India’s total IT and GCC workforce would expand by a modest 2.3% in FY26 to 5.95 million, translating into a net addition of 135,000 staff during the year. This follows a net increase of 133,000 last fiscal year, reflecting among the slowest rates of workforce expansion in recent years.
IT services, which accounts for the largest share of the industry, are projected to expand to $246 billion from $143 billion, while business process management (BPM) is expected to reach $59 billion, according to the data.

Engineering research and development (ER&D) is set to be the fastest-growing segment, rising to $63 billion from $59 billion over the same period.
Nambiar said traditional boundaries between IT services, BPM, and ER&D are blurring. “The distinction between what was IT services, BPM, and ER&D… will disappear over a period of time,” he said.

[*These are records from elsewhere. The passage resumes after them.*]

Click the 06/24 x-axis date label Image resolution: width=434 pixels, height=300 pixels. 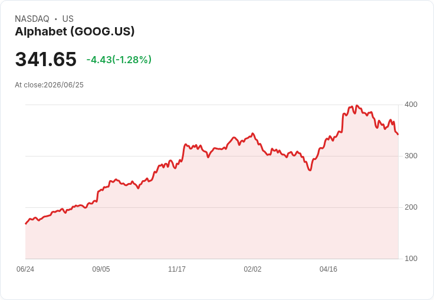(x=25, y=269)
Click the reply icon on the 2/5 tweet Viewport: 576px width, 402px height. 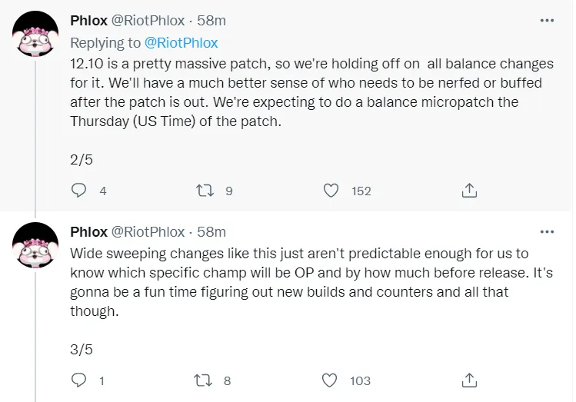[x=78, y=190]

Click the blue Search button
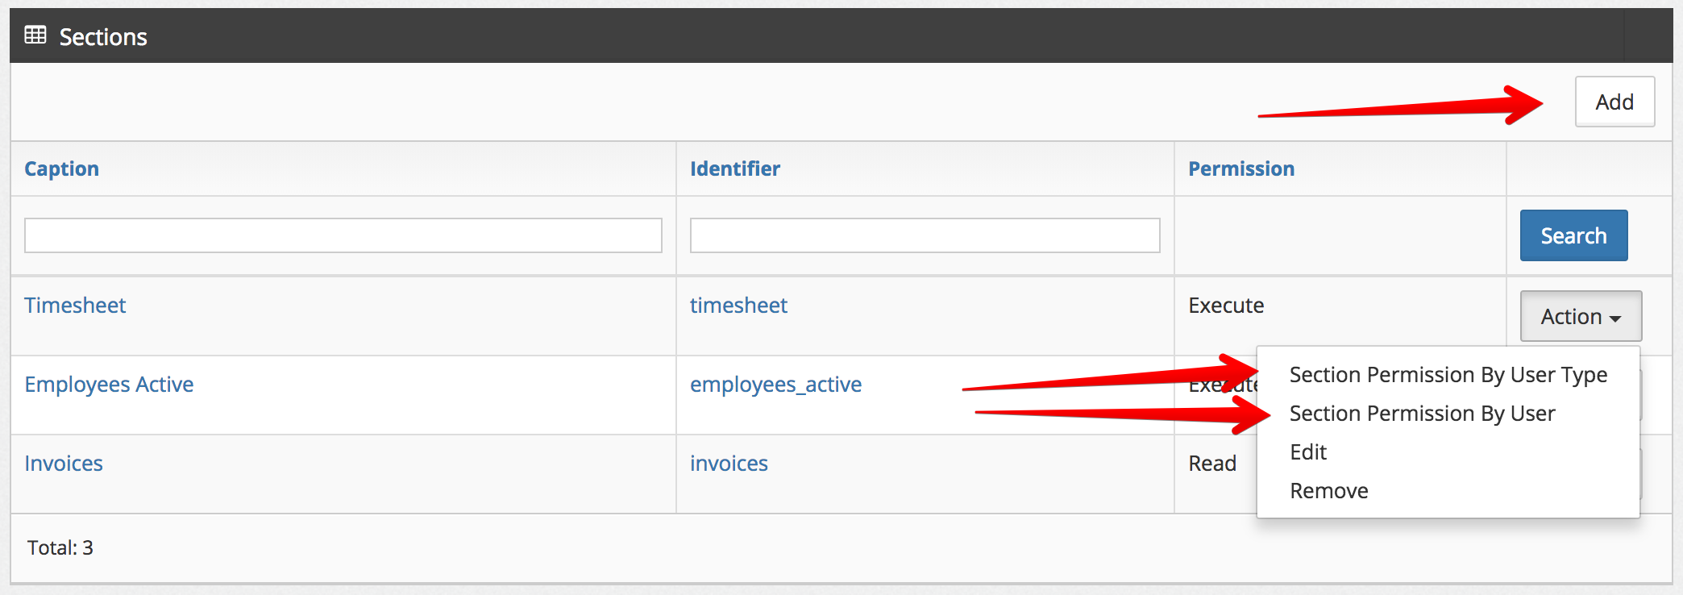tap(1573, 235)
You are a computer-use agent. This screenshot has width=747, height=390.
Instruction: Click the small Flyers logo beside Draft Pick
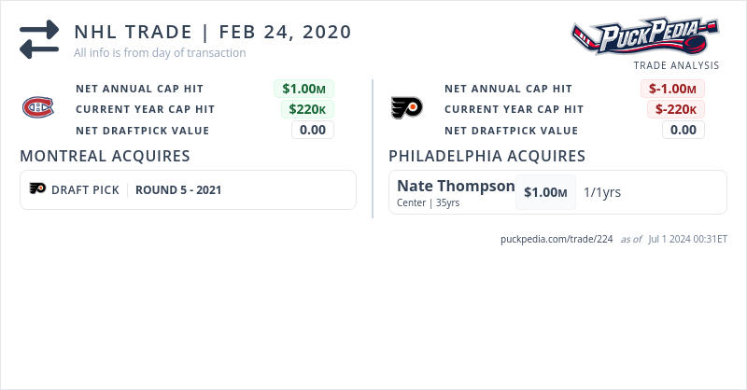tap(37, 189)
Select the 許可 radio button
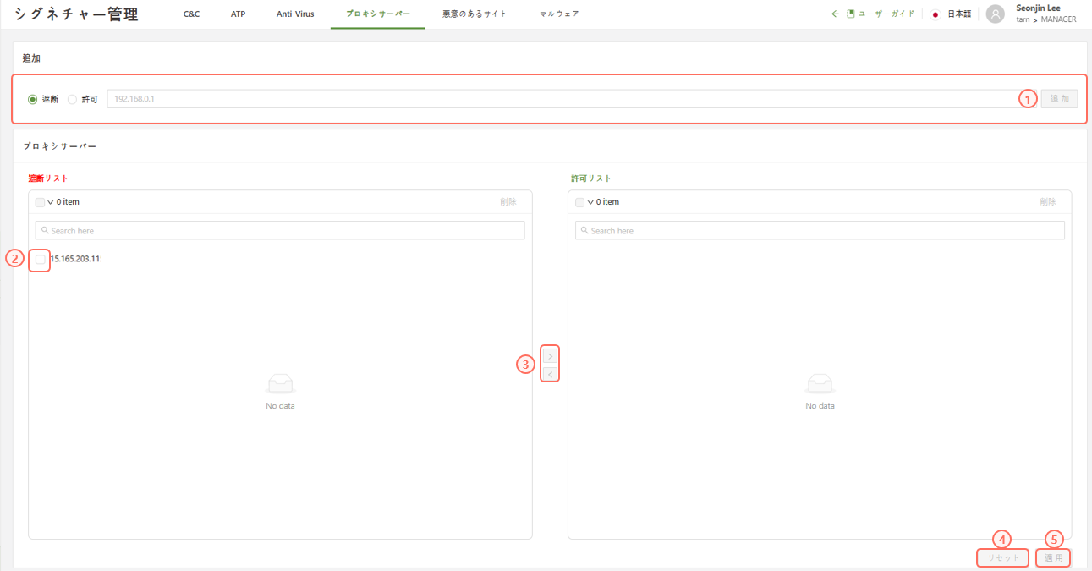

Reflecting on the recent turmoil in tech stocks, Srikanth Velamakanni, vice chairperson of Nasscom said the markets are pricing only the “first-order effects” of AI disruption, while the much larger second-order expansion is yet to play out.
“There is always some kernel of truth behind any market fear or market panic,” said Velamakanni, acknowledging that revenues across IT services and SaaS are undergoing compression. “But the second order effects is that the total addressable market will expand…Companies are not going to reduce their tech budgets. They redistribute their tech budgets…the market expands, the number of use cases expands.”
He described the sector as being in a transition phase. “Right now, it seems like the darkest ever. It’s the darkest before dawn,” he said, predicting expansion could begin to show in the next 12-18 months.